WORK TASK: Every entry should be copied exactly, with nothing added or dropped.

Pixel coordinate grounding data
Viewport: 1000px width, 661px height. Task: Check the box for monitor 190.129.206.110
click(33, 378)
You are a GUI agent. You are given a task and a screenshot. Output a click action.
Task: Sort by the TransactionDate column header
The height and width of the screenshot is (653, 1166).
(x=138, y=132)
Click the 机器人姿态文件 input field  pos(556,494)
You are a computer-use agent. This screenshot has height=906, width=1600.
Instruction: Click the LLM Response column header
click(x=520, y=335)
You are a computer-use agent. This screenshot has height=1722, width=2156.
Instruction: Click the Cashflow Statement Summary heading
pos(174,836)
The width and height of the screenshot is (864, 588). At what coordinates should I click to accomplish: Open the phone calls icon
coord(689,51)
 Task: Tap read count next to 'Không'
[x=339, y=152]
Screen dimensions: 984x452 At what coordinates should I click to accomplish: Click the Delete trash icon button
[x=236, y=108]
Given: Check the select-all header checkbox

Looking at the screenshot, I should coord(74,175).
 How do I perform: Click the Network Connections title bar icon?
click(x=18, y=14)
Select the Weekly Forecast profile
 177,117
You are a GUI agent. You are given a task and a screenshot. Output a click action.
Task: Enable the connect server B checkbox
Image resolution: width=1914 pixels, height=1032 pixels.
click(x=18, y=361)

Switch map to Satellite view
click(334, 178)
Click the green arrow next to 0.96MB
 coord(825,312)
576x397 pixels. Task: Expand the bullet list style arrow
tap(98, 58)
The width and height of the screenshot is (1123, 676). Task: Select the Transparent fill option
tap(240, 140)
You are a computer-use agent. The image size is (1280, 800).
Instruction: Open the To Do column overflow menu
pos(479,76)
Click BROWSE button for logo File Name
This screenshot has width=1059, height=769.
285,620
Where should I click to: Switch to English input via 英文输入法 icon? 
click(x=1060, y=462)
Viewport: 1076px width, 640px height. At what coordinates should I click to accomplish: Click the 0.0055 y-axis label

THE ANSWER:
Viewport: 1000px width, 661px height. Task: Check the box for monitor 190.129.206.110
click(33, 378)
You are a GUI agent. You are given a task and a screenshot. Output a click action.
Task: Sort by the TransactionDate column header
The height and width of the screenshot is (653, 1166).
(x=138, y=132)
Click the 机器人姿态文件 input field  pos(556,494)
You are a computer-use agent. This screenshot has height=906, width=1600.
Instruction: Click the LLM Response column header
click(x=520, y=335)
You are a computer-use agent. This screenshot has height=1722, width=2156.
Instruction: Click the Cashflow Statement Summary heading
pos(174,836)
The width and height of the screenshot is (864, 588). At what coordinates should I click to accomplish: Open the phone calls icon
coord(689,51)
 Task: Tap read count next to 'Không'
[x=339, y=152]
Screen dimensions: 984x452 At what coordinates should I click to accomplish: Click the Delete trash icon button
[x=236, y=108]
Given: Check the select-all header checkbox

Looking at the screenshot, I should coord(74,175).
 How do I perform: Click the Network Connections title bar icon?
click(x=18, y=14)
Select the Weekly Forecast profile
 177,117
You are a GUI agent. You are given a task and a screenshot. Output a click action.
Task: Enable the connect server B checkbox
Image resolution: width=1914 pixels, height=1032 pixels.
click(x=18, y=361)

Switch map to Satellite view
click(334, 178)
Click the green arrow next to 0.96MB
 coord(825,312)
576x397 pixels. Task: Expand the bullet list style arrow
tap(98, 58)
The width and height of the screenshot is (1123, 676). Task: Select the Transparent fill option
tap(240, 140)
You are a computer-use agent. The image size is (1280, 800).
Instruction: Open the To Do column overflow menu
pos(479,76)
Click BROWSE button for logo File Name
This screenshot has width=1059, height=769.
285,620
Where should I click to: Switch to English input via 英文输入法 icon? 
click(x=1060, y=462)
Viewport: 1076px width, 640px height. At what coordinates should I click to accomplish: Click the 0.0055 y-axis label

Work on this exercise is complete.